The toll has not been limited to those infected by the virus. The entire economy of the world is currently going through a major change, since China and its neighboring countries, including Australia, are such important players in the world trade. All the flights going in and out of China have been canceled and traveling, in general, has become much more dangerous, hence much less popular. The scope of the damages caused by the coronavirus has already stunted the economy of the region.

Economic losses for Australia

According to economists, Australia could lose as much as $1 billion due to this outbreak. The tourism sector has taken the biggest hit with these changes. The outbreak happened during the Chinese New Year, which is usually a huge time for international travel, but because of this outbreak, the traveling is limited, causing the countries that usually see a lot of action in ticket sales, a major loss. Even though 99% of coronavirus cases are registered in China, there are some singular cases outside of the country, in Australia as well, so the traveling is actually quite difficult, with some airlines completely shutting down their flights to prevent the virus from spreading.

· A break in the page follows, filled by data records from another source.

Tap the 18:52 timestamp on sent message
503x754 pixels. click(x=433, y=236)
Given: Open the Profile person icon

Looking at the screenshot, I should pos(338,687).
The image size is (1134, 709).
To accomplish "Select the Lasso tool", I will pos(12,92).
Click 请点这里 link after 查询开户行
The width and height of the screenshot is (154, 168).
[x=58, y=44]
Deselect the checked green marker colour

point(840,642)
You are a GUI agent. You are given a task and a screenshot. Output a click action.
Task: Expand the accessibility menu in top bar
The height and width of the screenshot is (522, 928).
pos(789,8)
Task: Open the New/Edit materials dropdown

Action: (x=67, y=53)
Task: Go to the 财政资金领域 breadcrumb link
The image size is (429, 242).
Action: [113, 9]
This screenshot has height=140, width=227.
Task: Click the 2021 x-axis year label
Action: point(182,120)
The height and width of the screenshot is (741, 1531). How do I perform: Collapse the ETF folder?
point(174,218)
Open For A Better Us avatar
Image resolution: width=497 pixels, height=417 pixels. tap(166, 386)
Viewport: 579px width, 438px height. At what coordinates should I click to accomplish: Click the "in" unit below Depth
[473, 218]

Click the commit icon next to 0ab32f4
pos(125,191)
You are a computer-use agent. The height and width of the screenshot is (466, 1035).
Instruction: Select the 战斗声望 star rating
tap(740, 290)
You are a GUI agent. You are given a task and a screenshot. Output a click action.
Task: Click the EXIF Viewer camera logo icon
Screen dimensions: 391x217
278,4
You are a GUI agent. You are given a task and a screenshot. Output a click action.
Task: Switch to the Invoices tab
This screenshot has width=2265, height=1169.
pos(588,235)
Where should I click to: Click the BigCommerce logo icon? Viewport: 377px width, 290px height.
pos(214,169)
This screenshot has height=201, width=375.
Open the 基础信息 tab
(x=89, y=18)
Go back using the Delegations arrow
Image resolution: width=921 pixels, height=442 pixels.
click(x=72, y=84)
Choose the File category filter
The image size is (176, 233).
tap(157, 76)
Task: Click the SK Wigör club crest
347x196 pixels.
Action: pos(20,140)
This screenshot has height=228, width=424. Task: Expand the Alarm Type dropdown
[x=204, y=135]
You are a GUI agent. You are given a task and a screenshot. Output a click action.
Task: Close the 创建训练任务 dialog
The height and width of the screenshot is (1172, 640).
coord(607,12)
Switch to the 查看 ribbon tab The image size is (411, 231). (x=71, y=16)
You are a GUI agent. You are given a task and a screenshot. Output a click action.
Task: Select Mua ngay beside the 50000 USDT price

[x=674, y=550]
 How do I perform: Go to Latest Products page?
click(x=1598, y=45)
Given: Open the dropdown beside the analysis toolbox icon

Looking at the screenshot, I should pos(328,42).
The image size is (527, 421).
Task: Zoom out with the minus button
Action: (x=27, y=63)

Australia economy coronavirus
The outbreak has affected the businesses and services that operate in public areas, but most of all it is the entertainment industry in Australia that has suffered. Pixabay

What is also affecting China is that they have suspended all the trading, and for a lot of countries, especially for Australia, for which China is an extremely important trading partner, the access to a lot of imported goods has been limited.

The world has experienced outbreaks of a similar scale two times, during the swine flu (H1N1 Flu) in 2009, and SARS 2003, also originating from China. But this time around, having had experience with SARS, China reacted much more quickly than in the previous case, hopefully ensuring the better prevention of international contamination, but coronavirus is difficult to diagnose because it does not immediately show up, with varying symptoms, so a person could be carrying a virus without even knowing it for two weeks.

The effects on the entertainment industry

The outbreak has affected the businesses and services that operate in public areas, but most of all it is the entertainment industry that has suffered, because amidst the outbreak, not only do people have no time for these kinds of activities, but also most of them require being around a lot of people in smaller spaces.

Australia economy coronavirus
What is also affecting China is that they have suspended all the trading, and for a lot of countries, especially for Australia, for which China is an extremely important trading partner, the access to a lot of imported goods has been limited. Pixabay

Australia has one of the most famous gambling scenes, with two outstanding leaders in this industry located there, The Crown and Star, who rely on rich gamblers coming in from China.  So as on mainland China it is illegal to gamble the VIP gamblers come in Australia to get access to online gambling for real money and play here online pokies games. These establishments are already experiencing huge losses. The USB forecast even went on to say that these casinos will likely see a 50% drop in their income because of the outbreak. These casinos are a tourist destination as well, and considering the dangers that come with flying in the regions around China, these casinos are bound to have a pretty rough quarter.

The airline companies will also experience huge losses these following weeks and since we don’t know whether there will be a solution anytime soon, and how bad the coronavirus can get, these estimations could really grow, causing even bigger disruptions. The exact numbers could change in a matter of weeks, depending on how the virus behaves, but one thing is clear, the outbreak has greatly affected the economies around the world, and especially in the region. Australia is already recovering from the terrible bushfires that have destroyed a lot of Australia’s wildlife and facilities.

Also Read- Simple Blood Test May Help Improve Diagnosis of Ovarian Cancer: Study

Now in addition to that, the country is experiencing the consequences of the virus outbreak and is feeling the results of the outbreak on its economy and financial sector, with tourism and entertainment, two for the huge parts of the Australian economy, taking the biggest hit.